На этот раз покраснела Лина, в красках представив себе описанную картину.
— Хозяйка замка учила?
— Ее дочери, госпожа.
Лина удивленно вскинула брови:
— Им-то зачем было тебя унижать?
— Они вошли в брачный возраст, госпожа, но им не могли найти мужей, даже по одному, слишком бедной была семья.
— И они отыгрывались на тебе, — понимающе кивнула Лина. — А потом? Когда тебе нашли жену, они вышли замуж?
— Я слышал, что да, госпожа, им нашли по одному мужу на деньги сиятельнейшей Анираны.
Ритон запнулся, покраснел, по лбу и щекам заструился пот.
— Что? Не молчи. Что не так? — подобралась Лина.
— Госпожа, вы добрая… Вы… Погладьте меня, — рвано выдохнул он.
— Ты хочешь кончить? — нахмурилась Лина.
Она подошла к Ритону, откинула полу халата, ее пальцы нежно погладили напряженный ствол и головку с колпачком. Ритон, не сдерживаясь, застонал, жалобно, горько, на глазах у него выступили слезы. Ему явно было хуже, чем он пытался показать.
Ритон с раннего детства знал свое место в этом мире. Его наказывали за малейшую провинность, вырабатывали в нем раболепие, уничтожали на корню гордость, заставляя молить о еде и сне, не позволяя часами садиться, приказывая проводить сутки напролет на ногах и кланяться до земли каждому, кого он видел, вплоть до слуг-мужчин.

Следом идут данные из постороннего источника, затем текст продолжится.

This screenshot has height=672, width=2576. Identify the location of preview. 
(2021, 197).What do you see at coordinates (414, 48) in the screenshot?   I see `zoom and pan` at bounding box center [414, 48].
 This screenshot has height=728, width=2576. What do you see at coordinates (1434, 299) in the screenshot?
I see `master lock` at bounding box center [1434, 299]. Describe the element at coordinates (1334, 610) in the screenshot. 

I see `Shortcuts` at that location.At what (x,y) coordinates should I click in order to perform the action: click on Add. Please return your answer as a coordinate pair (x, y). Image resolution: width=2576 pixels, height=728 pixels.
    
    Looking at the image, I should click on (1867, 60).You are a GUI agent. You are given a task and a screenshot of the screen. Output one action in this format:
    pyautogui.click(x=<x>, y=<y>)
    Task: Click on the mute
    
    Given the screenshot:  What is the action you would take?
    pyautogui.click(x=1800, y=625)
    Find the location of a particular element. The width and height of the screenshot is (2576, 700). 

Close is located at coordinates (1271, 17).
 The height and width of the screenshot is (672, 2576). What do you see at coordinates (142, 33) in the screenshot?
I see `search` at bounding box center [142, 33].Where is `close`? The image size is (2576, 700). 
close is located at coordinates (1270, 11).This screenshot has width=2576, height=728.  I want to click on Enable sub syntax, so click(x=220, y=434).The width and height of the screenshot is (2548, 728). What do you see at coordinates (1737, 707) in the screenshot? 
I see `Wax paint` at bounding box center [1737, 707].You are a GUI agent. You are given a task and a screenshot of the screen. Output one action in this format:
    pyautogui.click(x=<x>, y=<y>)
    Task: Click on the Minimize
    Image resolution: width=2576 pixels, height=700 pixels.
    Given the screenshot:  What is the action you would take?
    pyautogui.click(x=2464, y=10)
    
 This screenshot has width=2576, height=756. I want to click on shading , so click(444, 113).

Нарития рано овдовела. Повторно брать ее в жены никто не стремился — ни одна семья не горела желанием породниться с бедняками, а потому хозяйка замка, не таясь, жила сразу с двумя дроу из числа слуг. Высокие, мускулистые, красивые, они занимали особое положение в замке. Им было позволено если не все, то очень многое. Когда Ритону исполнилось восемнадцать, его стали считать полностью сформировавшимся и готовым усладить женщину. В брачный возраст он еще не вошел, потому его и не насиловали. Но начали учить покорности, причем не только дочери Наритии. Ее любовники по утрам частенько заходили в комнату для слуг, будили Ритона и, не стесняясь свидетелей, приказывали сделать им минет. Отказы, естественно, не принимались. Именно тогда красный от унижения Ритон научился мастерски владеть языком и губами. Тогда же он начал вздрагивать от прикосновения к собственным гениталиям.